— AVAILABLE DATA —
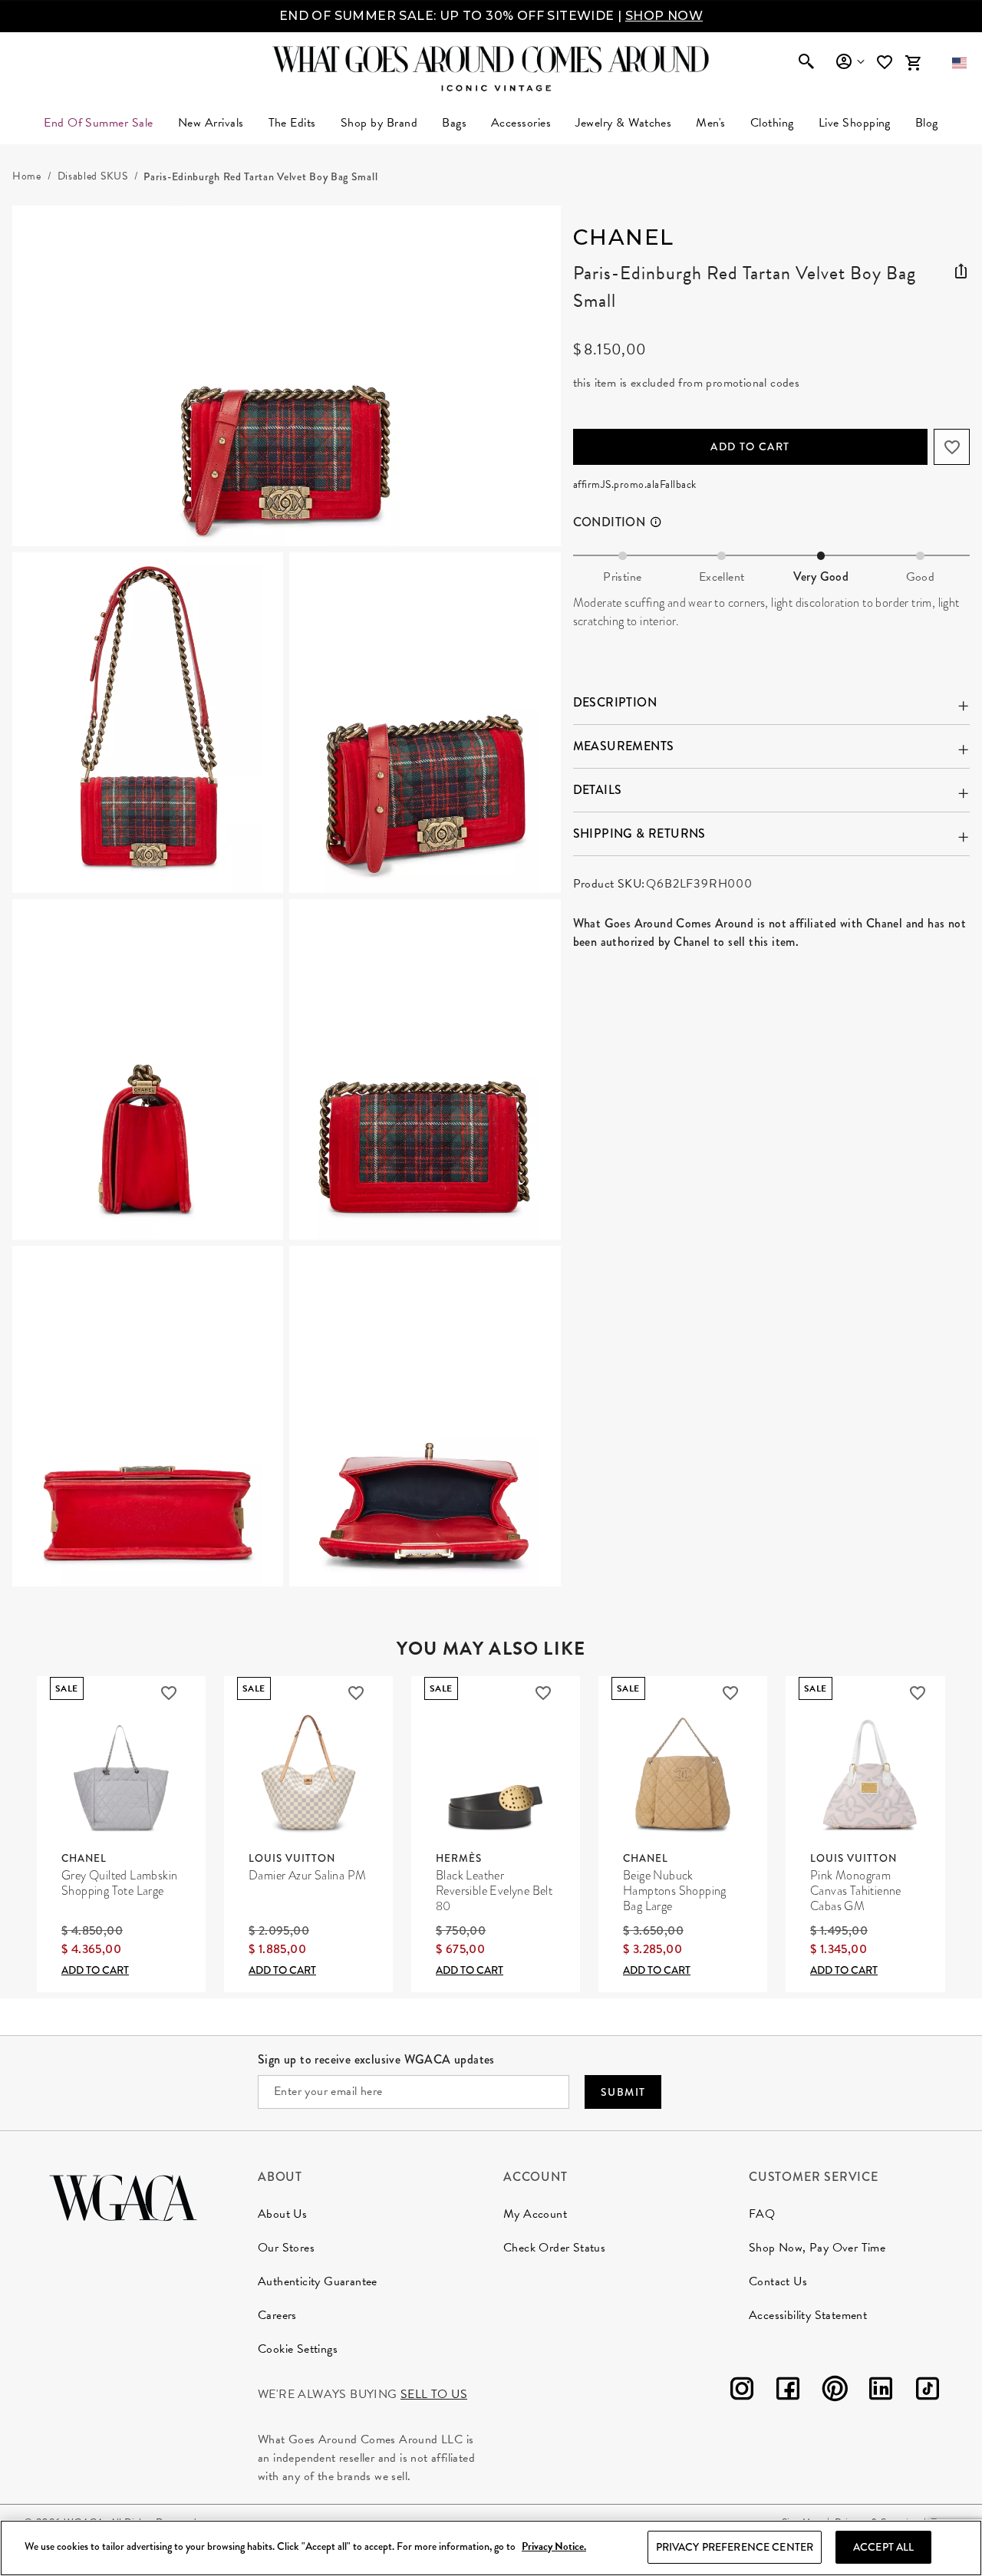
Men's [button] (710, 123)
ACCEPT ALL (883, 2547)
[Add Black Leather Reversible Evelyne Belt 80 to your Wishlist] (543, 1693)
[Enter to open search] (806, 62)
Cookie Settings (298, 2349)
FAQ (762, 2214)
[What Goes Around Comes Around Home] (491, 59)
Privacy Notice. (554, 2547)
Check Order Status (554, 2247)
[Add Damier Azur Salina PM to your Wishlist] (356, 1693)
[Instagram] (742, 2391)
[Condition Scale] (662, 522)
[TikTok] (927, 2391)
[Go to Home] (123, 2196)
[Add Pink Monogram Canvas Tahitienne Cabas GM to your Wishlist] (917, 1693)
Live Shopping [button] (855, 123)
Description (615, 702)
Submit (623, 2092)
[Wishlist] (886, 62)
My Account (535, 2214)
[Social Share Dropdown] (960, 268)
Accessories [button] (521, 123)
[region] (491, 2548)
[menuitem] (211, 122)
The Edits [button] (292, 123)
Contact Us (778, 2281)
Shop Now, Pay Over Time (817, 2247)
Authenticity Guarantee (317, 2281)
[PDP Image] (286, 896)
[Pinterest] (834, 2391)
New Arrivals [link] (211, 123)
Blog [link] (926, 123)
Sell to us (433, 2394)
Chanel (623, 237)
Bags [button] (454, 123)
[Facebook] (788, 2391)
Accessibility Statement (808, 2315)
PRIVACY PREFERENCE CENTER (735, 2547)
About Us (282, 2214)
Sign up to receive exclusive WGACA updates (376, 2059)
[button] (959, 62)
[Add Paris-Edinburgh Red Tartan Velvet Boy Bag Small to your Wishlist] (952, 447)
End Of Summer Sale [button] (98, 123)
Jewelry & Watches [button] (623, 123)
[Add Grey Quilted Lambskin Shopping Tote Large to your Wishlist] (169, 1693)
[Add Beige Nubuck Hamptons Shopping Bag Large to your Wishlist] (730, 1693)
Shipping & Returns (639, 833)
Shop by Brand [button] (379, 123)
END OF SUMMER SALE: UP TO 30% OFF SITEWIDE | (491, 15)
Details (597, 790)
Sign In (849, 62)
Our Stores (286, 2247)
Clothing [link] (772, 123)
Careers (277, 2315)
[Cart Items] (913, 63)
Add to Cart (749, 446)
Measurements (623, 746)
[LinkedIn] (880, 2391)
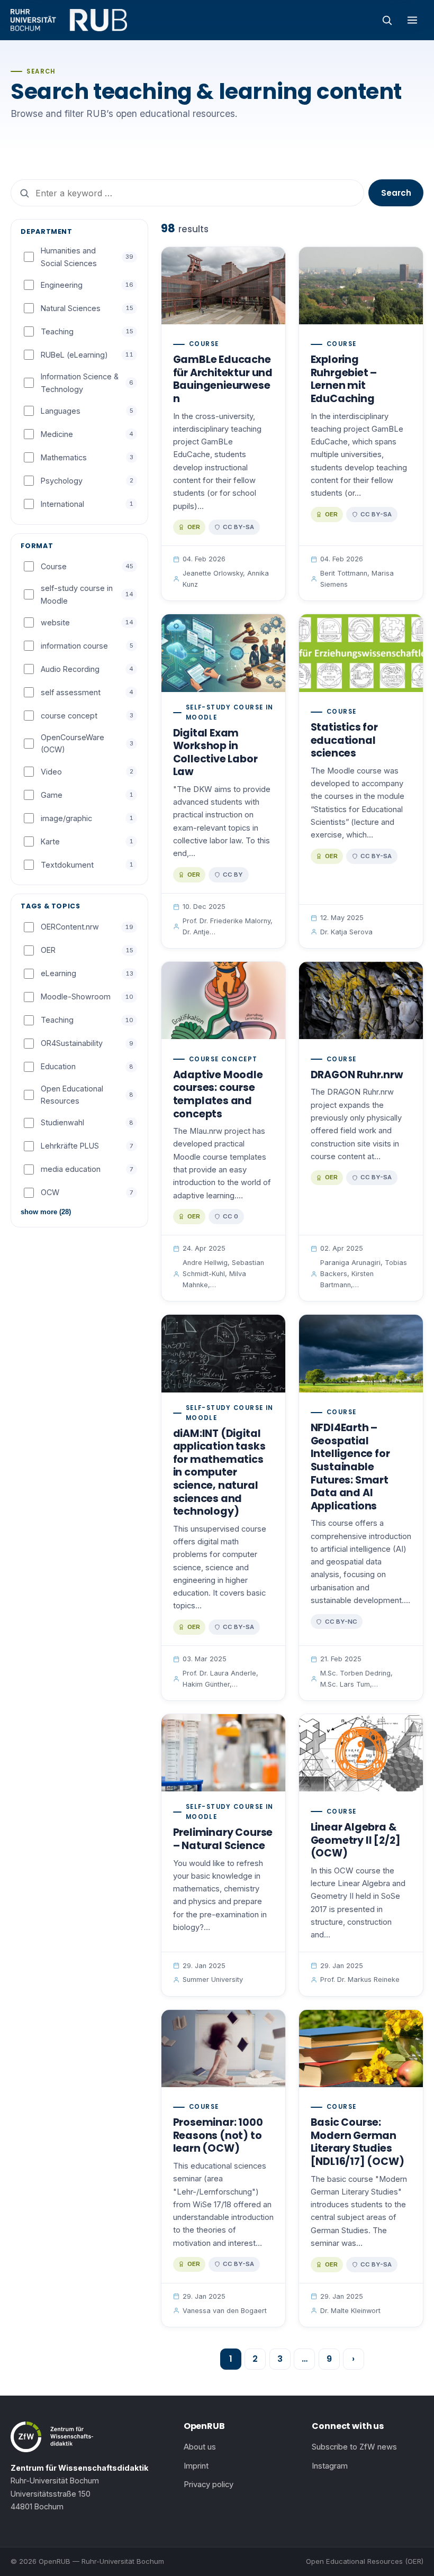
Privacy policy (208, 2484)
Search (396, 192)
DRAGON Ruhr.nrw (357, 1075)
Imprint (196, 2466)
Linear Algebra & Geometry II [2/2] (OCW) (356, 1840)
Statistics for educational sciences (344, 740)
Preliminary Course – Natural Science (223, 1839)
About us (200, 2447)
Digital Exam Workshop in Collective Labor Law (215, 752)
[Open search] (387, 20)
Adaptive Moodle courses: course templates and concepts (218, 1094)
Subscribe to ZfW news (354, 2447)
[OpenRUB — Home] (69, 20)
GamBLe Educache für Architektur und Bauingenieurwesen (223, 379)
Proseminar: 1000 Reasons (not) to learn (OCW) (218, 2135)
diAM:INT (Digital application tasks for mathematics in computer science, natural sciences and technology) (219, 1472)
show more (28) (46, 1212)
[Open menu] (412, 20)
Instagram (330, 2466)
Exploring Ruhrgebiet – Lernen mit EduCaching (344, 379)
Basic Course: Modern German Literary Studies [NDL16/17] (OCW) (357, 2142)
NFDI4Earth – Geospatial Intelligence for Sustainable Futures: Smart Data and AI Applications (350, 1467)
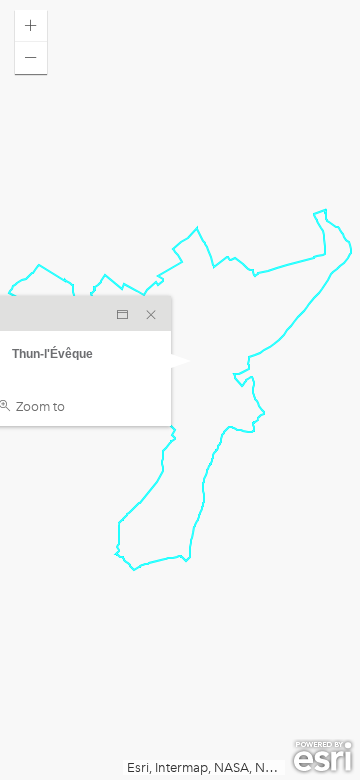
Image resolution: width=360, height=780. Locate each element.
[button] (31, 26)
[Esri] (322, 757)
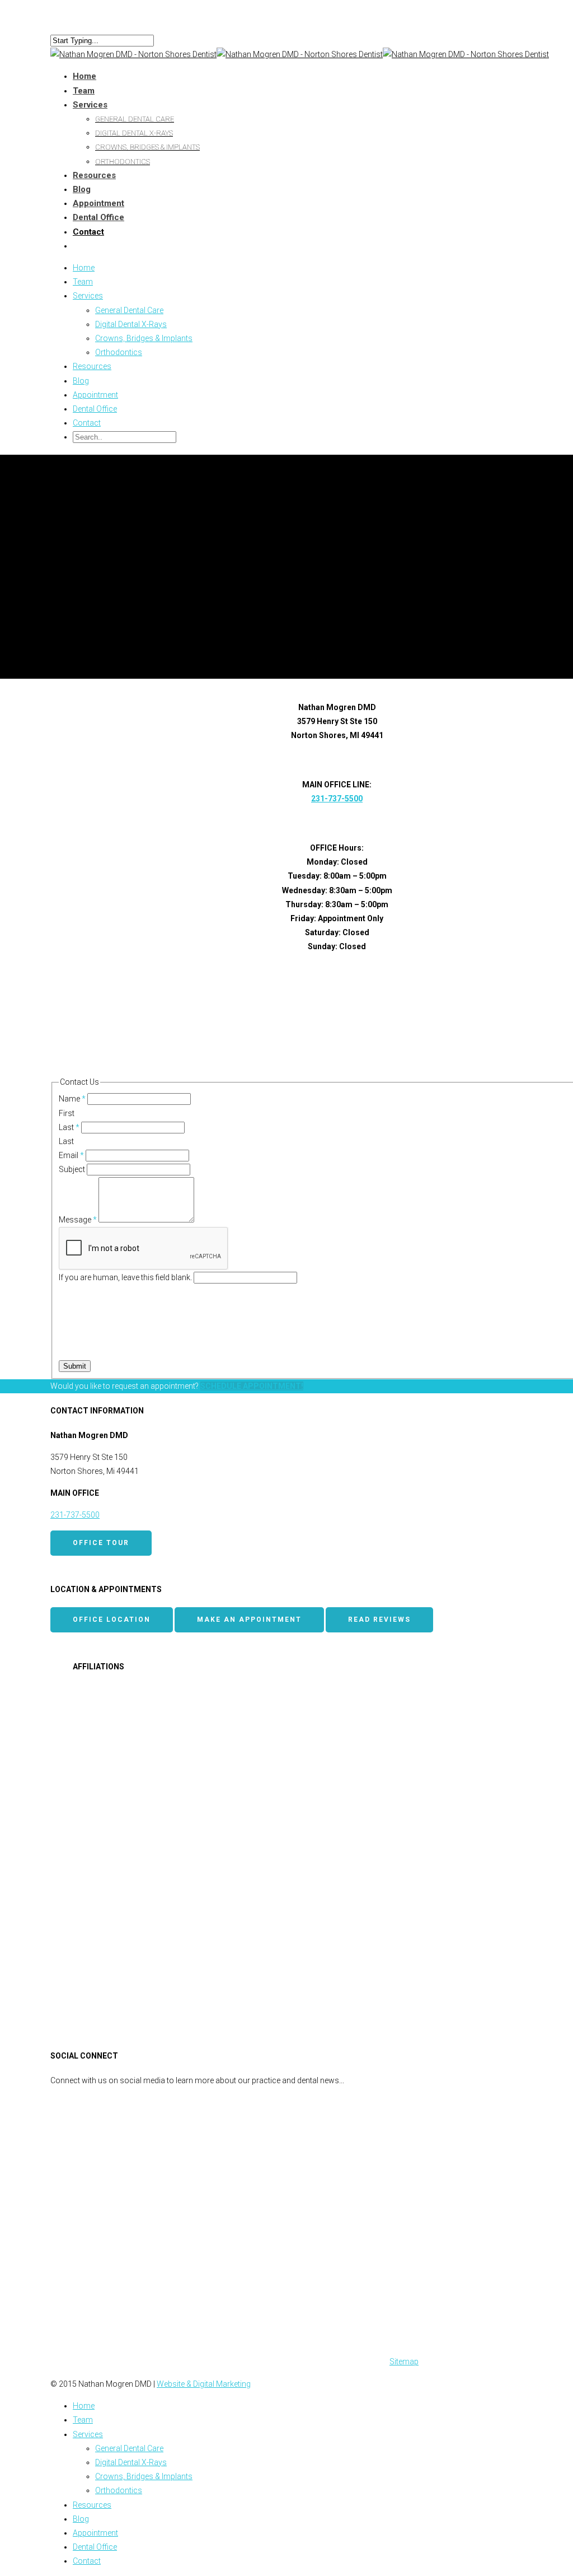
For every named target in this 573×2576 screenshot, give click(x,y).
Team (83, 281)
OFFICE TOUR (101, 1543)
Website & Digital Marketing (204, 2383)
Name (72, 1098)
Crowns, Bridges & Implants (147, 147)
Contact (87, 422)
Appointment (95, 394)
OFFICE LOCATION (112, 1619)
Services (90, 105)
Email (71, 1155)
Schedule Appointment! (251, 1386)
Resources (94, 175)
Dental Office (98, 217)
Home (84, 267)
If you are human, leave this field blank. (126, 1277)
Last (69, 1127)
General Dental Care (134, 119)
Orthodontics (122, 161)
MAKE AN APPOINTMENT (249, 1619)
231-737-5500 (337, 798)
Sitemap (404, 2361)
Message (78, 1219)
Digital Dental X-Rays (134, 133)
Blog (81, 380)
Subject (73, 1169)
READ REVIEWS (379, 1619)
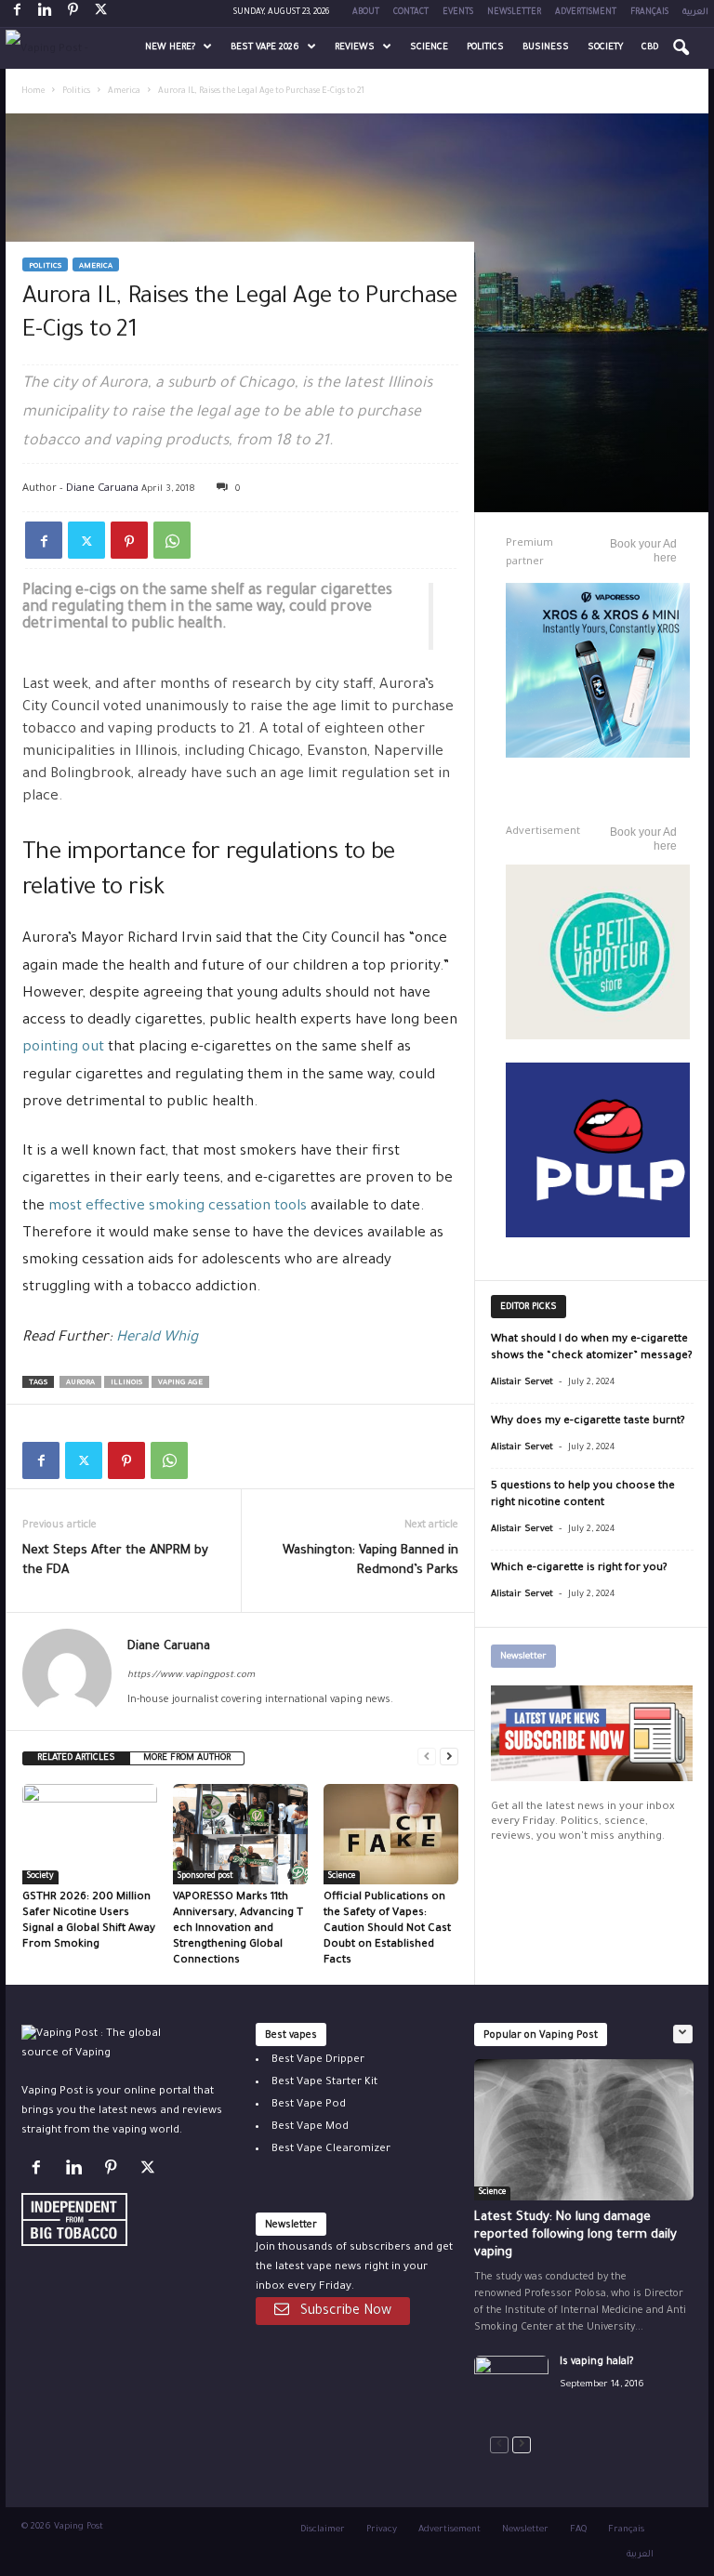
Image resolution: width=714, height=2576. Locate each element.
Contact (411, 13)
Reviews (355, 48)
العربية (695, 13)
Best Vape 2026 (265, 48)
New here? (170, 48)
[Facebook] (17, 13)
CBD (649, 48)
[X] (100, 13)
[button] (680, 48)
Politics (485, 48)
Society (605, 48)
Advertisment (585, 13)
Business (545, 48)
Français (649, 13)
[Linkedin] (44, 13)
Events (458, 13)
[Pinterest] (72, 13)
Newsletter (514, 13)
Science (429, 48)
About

— EXERCISE —
Repeat only what lies between the start of the data and the end of the line containing "[button] (959, 62)", exactly, with pictures left out.

— YOUR RESPONSE —
Men's [button] (710, 123)
ACCEPT ALL (883, 2547)
[Add Black Leather Reversible Evelyne Belt 80 to your Wishlist] (543, 1693)
[Enter to open search] (806, 62)
Cookie Settings (298, 2349)
FAQ (762, 2214)
[What Goes Around Comes Around Home] (491, 59)
Privacy Notice. (554, 2547)
Check Order Status (554, 2247)
[Add Damier Azur Salina PM to your Wishlist] (356, 1693)
[Instagram] (742, 2391)
[Condition Scale] (662, 522)
[TikTok] (927, 2391)
[Go to Home] (123, 2196)
[Add Pink Monogram Canvas Tahitienne Cabas GM to your Wishlist] (917, 1693)
Live Shopping [button] (855, 123)
Description (615, 702)
Submit (623, 2092)
[Wishlist] (886, 62)
My Account (535, 2214)
[Social Share Dropdown] (960, 268)
Accessories [button] (521, 123)
[region] (491, 2548)
[menuitem] (211, 122)
The Edits [button] (292, 123)
Contact Us (778, 2281)
Shop Now, Pay Over Time (817, 2247)
Authenticity Guarantee (317, 2281)
[PDP Image] (286, 896)
[Pinterest] (834, 2391)
New Arrivals [link] (211, 123)
Blog [link] (926, 123)
Sell to us (433, 2394)
Chanel (623, 237)
Bags [button] (454, 123)
[Facebook] (788, 2391)
Accessibility Statement (808, 2315)
PRIVACY PREFERENCE CENTER (735, 2547)
About Us (282, 2214)
Sign up to receive exclusive WGACA updates (376, 2059)
[button] (959, 62)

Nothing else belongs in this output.